Katagiri's main henchman is Chief Science Officer Miyazaki, a nerdy sort of fellow with geeky horn-rimmed glasses and skinny ties, he will become more important as the story moves along (hopefully).

Miyazaki (yeah, buddy, you are).

The CCIA is currently involved in investigating the "Big Rock", a huge 600-feet wide meteorite that has been discovered deep in the Japan Trench to the east of Japan. They rig it with balloons and begin to raise it like they do shipwrecks today. The meteorite surfaces among the research ships and strangely just floats there, in a scene that looks like the end of The Abyss. Meteorites don't usually float, so....yeah....that's not going to be a problem at all.

The Big Rock surfacing.

Right about now Godzilla returns! This time he's been spotted approaching Japan from the northeast, making a beeline for the nuclear reactors near Tokai on Honshu. Katagiri helicopters to the area and orders the reactors shut down. It's clear just how much power Katagiri wields as head of the CCIA, being able to turn off the electrical power to a major part of the nation just by a wave of his hand. [Editor Pam: If a giant lizard came by and stomped the reactors, I'm not sure it would matter if they were shut down or not. This was never covered in any of my nuclear engineering classes.]

Shinoda and Crew also arrive in Tokai just as Katagiri's helicopter does, landing in a field next to them. Katagiri strides out to meet Shinoda, a cold grin on his face and they trade some verbal barbs. I'll give you some back story to help you out. Shinoda and Miyazaki were colleagues in the GPN before Katagiri enticed Miyazaki to join him at CCIA, this and competing philosophies on what to do with Godzilla have fueled a burning hatred between Shinoda and Katagiri. Got that? I know the movie want us to be on Shinoda's side, but Katagiri's viewpoint really makes a lot of sense. He wants to keep Godzilla from killing people by killing him first. Exactly what is wrong with this idea? Shinoda wants to "contain him for study", which seems rather naive considering all the luck they've had with containing him in the past 50 years, right?

Their body language says "resentment".

Anyway, this wouldn't be a Godzilla movie unless the Japanese military didn't make an effort to stop the rampaging beast, right? The Self-Defense Force's First Division deploys to the Tokai area to set up a defense line, and we get all the requisite scenes of tanks and infantry running around and pointing at things dramatically. I'm a military hardware nut, so I'll note that the (model and stock footage) tanks are all Type 74s and Type 90s, with Type 82 and Type 96 wheeled APCs for good measure. All those infantry dudes with little rifles are sure going to be helpful against an opponent with Atomic Fire Breath and size 137 feet?

Tanks on the move.

At a briefing, a General outlines his plan to lure Godzilla away from the nuclear reactor into the mouth of the nearby Kuji River, where a bunch of underwater mines will "take care of him". This seems rather bravado, as experience has shown that nothing the Japanese military has tried before has ever worked. If the mines don't work, the Army has some fancy new armor-piercing surface-to-surface missiles, which the General guarantees "will go through Godzilla like crap through a goose." Having been around flocks of geese, I can visualize that quite well. There's also talk of the inevitable (limited) civilian casualities. In every other Godzilla movie, the military is seen as hopelessly outclassed and inept, but still honorably trying to defend the citizens of Japan. Here, however, we are supposed to boo and hiss the General for his nonchalance at killing civilians in his effort to stop Godzilla. This seems more at home in an American movie, which invariably portrays the military as evil and bad.

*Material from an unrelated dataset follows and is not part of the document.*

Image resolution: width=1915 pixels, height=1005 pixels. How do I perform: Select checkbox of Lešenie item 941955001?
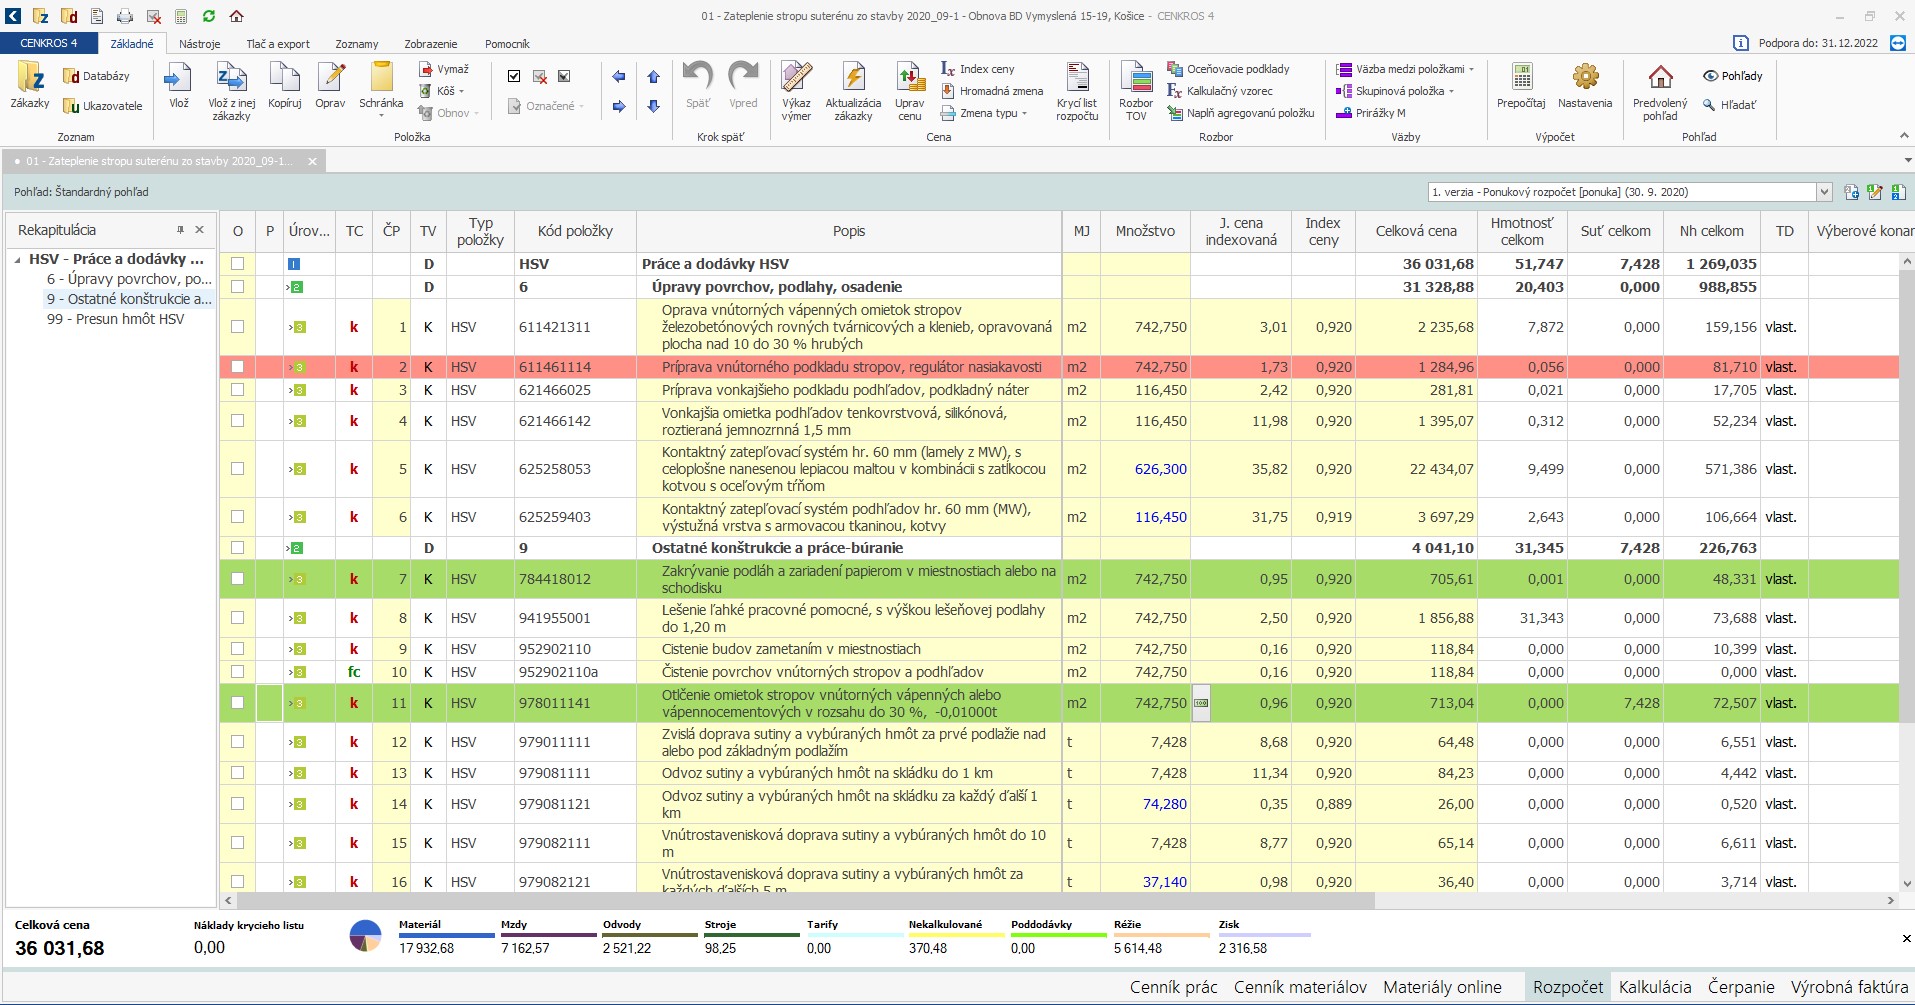click(237, 618)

Big G don't back down, baby.

Action time! Instead of attacking in concert with one another, the various military units attack one at a time. Kinda like a bad Kung Fu movie where the hero is confronted by a dozen bad guys, who then proceed to attack the hero one at a time and get mowed down. As with virtually all Godzilla movies, the results are almost always the same, either Godzilla shrugs off the attacks and goes on his merry way, or he gets pissed and kicks around a few tanks and melts a few helicopters before going on his merry way. Here, he will be seen to just stand there and take it, roaring a bit and waving his arms around as if to say, "Is that the best you got! My grandmother can fight better than that!"

Digging this Persario.

First up are the stock footage Army Cobra helicopter gunships, who get to Godzilla as he is still in the shallow surf a few hundred yards offshore. While it looks cool, all those little rockets they shoot are not really worth the effort, what with Godzilla's hide already proven to be able to deflect nuclear weapons and all. The choppers do manage to get Godzilla's attention so he slows down his march on the nuclear reactor.

Chopper attack!

As Godzilla crosses over a small grassy area between the beach and the river mouth, approaching it diagonally, his exit from the sea and across this spit of land is seen from a retreating helicopter's view and is really quite effective despite the obvious bluescreening. These types of aerial shots are really the highlight of the movie in my opinion, showing an advancement in technique over previous Godzilla movies which relied mostly on ground-level shots of the action. These long-shots also really show off the new Godzilla suit design. It's clear, however, that he's been eating a lot of Big Macs and Ben and Jerry's ice cream in the years he has been off-camera because he has gained considerable weight. He has a double chin, wider hips, thicker thighs and he doesn't seem to have the energy to run like he used to anymore.

Thicc boi.

The tanks give it a go next. Bam bam bam, lots of noise and smoke but no real effect to be had on our lizard. In the shots of the tanks firing, you can tell which are stock footage and which are plastic models by watching if the tank recoils when the cannon is fired or not. When the tank in the foreground (real) lurches back with each shot, but the tank behind it (plastic) doesn't move an inch, it's really obvious. However, just before they open fire, we get another neat three-way composite, blended together very nicely, which really gives an effective vision of scale. In the foreground, we see Katagiri pull up in a jeep and get out. He gazes away from us across the formation of tanks, over which looms the approaching Godzilla. Very nice.

Run away!

Godzilla then blunders into the mines in the river mouth, but they don't do much more than annoy him. The vaunted Goose Crap missiles are fired next, but they just bounce off Godzilla's hide. Sure hope they didn't spend too much money on R&D for those things.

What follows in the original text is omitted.